Beneath the Surface: Technology-driven systemic risks and the continued need for innovation
A report by the World Economic Forum and Deloitte
The accelerated adoption of technology in financial services is giving rise to new sources of risk, which can accumulate across the ecosystem to form systemic risks. These risks are often difficult to interpret and anticipate, and hence, not easily mitigated. Mitigation approaches are dependent upon both learnings derived from past incidents and the possible outcomes of the future.
Deloitte and the World Economic Forum conducted a survey, series of interviews, and global workshops virtually over the past twelve months with over 200 senior leaders and experts at financial institutions, disruptive financial and non-financial technology players, regulatory and policy-making bodies, and academic institutions to understand systemic risks in the financial services industry.
This report defines systemic risks, identifies the most significant short- and long-term risks stemming from the increased use of technology in financial services, highlights the most significant implications, and examines the potential of new technology and innovation in the risk mitigation process.
This report classifies the individual sources of risk into six themes that highlight the role of technology in creating and amplifying systemic risks.
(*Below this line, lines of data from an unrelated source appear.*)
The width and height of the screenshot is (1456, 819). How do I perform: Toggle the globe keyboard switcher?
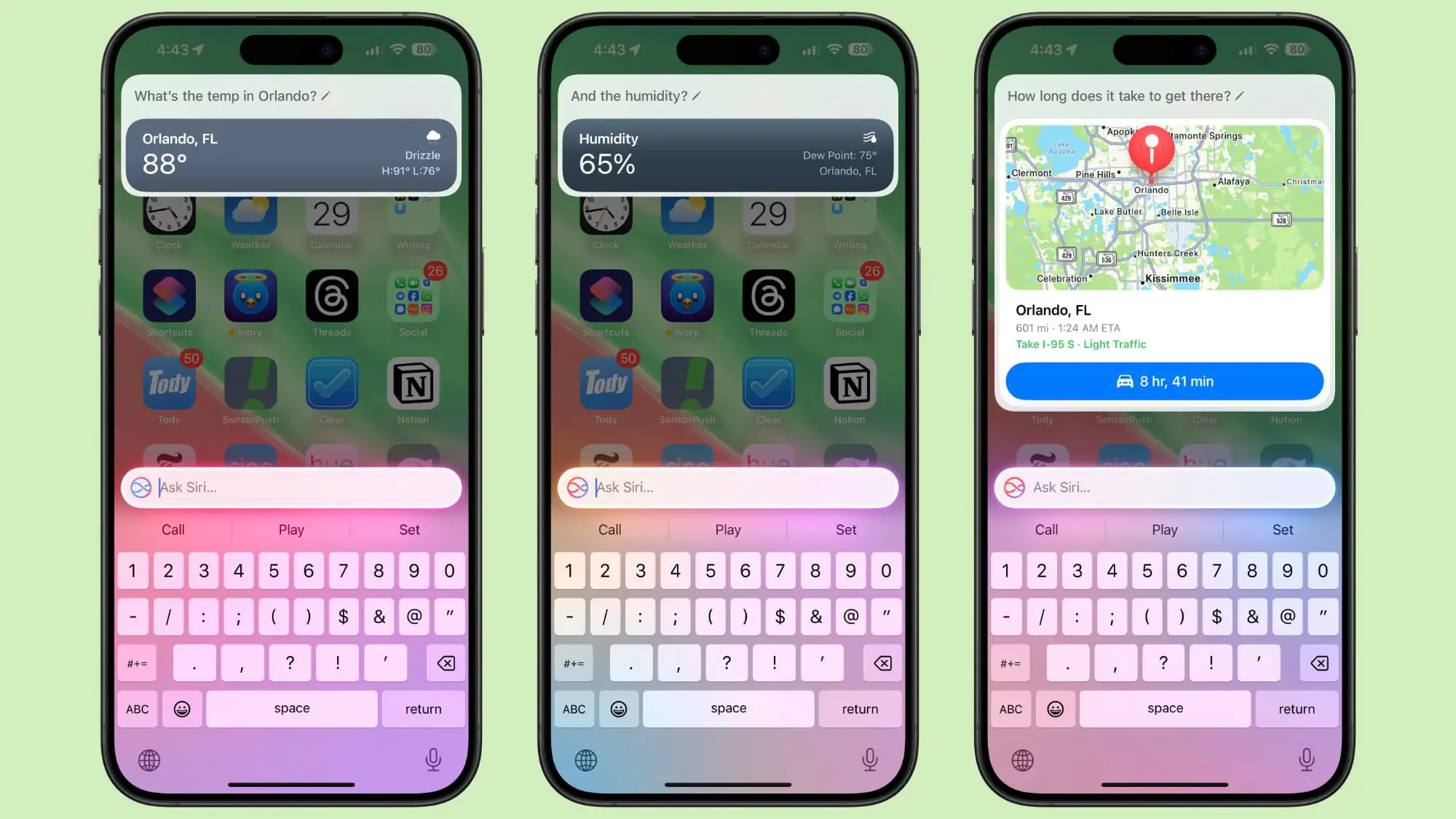click(149, 760)
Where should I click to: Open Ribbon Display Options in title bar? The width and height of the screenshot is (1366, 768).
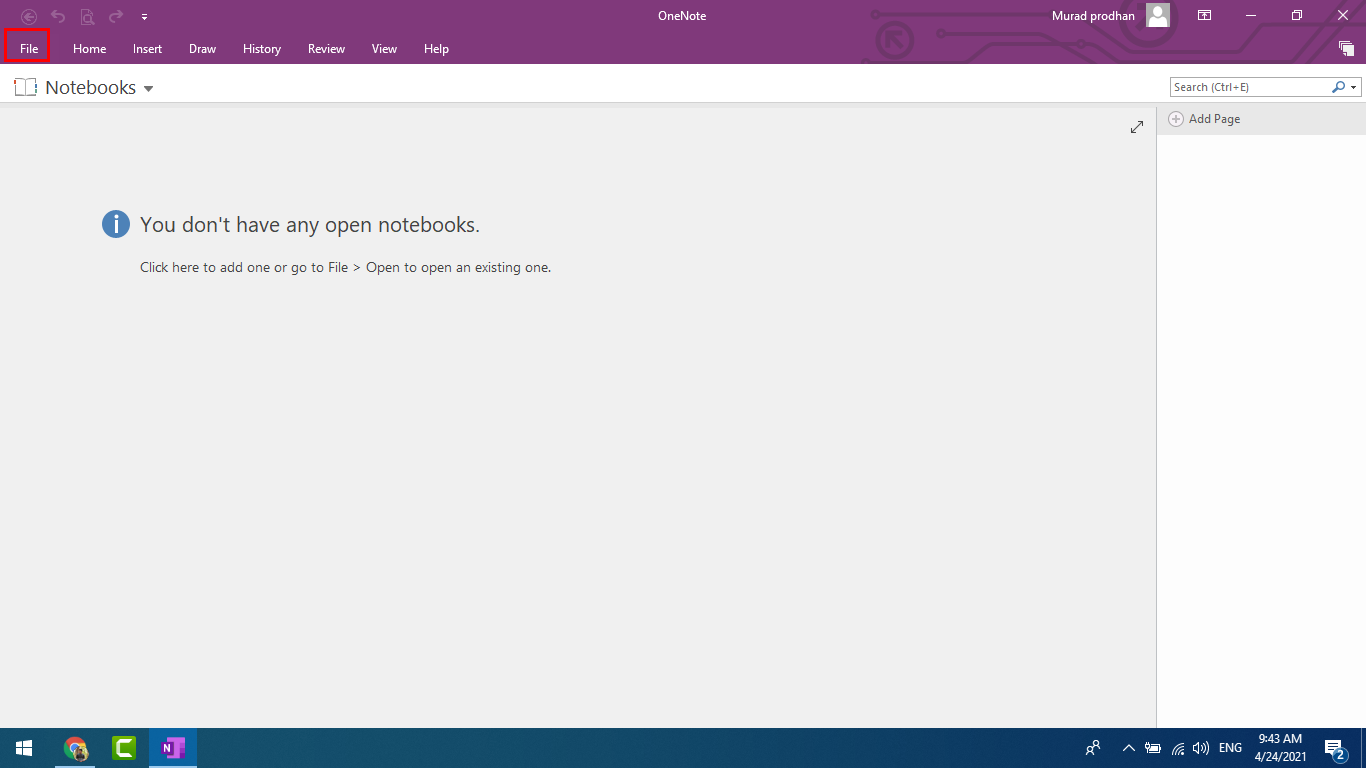(1205, 15)
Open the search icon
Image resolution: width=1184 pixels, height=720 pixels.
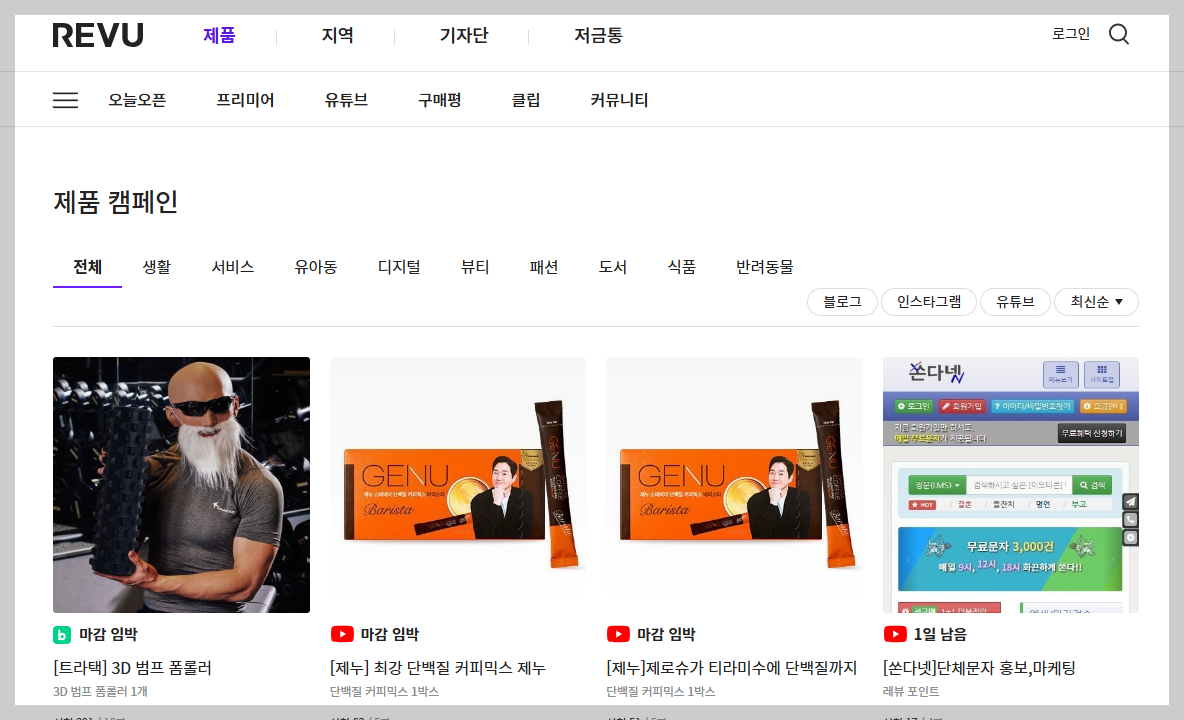[x=1118, y=33]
They are:
- Digital interdependencies: New interconnections and collective dependencies on certain critical service providers significantly contribute to the number of vulnerable nodes that could threaten and exploit the financial system’s essential functions.
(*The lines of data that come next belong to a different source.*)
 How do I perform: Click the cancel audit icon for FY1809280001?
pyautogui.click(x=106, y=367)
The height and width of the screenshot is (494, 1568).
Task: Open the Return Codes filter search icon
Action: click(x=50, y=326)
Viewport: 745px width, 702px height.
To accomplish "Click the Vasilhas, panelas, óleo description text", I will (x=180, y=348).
- Shared model vulnerabilities: The lack of common taxonomy across external policies and absence of forward-looking information being embedded into modelling applications present extensive uncertainties for financial services players.
- Gaps in entity-based regulation: Certain emerging financial activities remain unaccounted for by the current regulatory regime due to unapplicable customary approaches, presenting risks to financial stability, consumer protection and market integrity.
- Conflicting national priorities: Incompatible nation-state approaches, coupled with the lack of sound global conduct and coordinated effort, are allowing cyber-attacks, financial crime, and cross-border data issues to create harm to the global financial system.
- Emerging sources of influence: Emerging sources of influence are creating new opportunities for market manipulation and a paradigm shift to participation in financial markets that extend beyond the scope of current protection mechanisms.
- New drivers of financial exclusion: While technology has been instrumental in promoting financial inclusion, several unintended consequences are emerging, such as inaccessibility and algorithmic biases, and hindering global financial prosperity.
This study is the first of Deloitte and the Forum’s two-part Technology, Innovation and Systemic Risk initiative. From its key insights, this document will allow leaders to dive beneath the surface for a complete view of technology-driven systemic risks and will guide mitigation decision-making.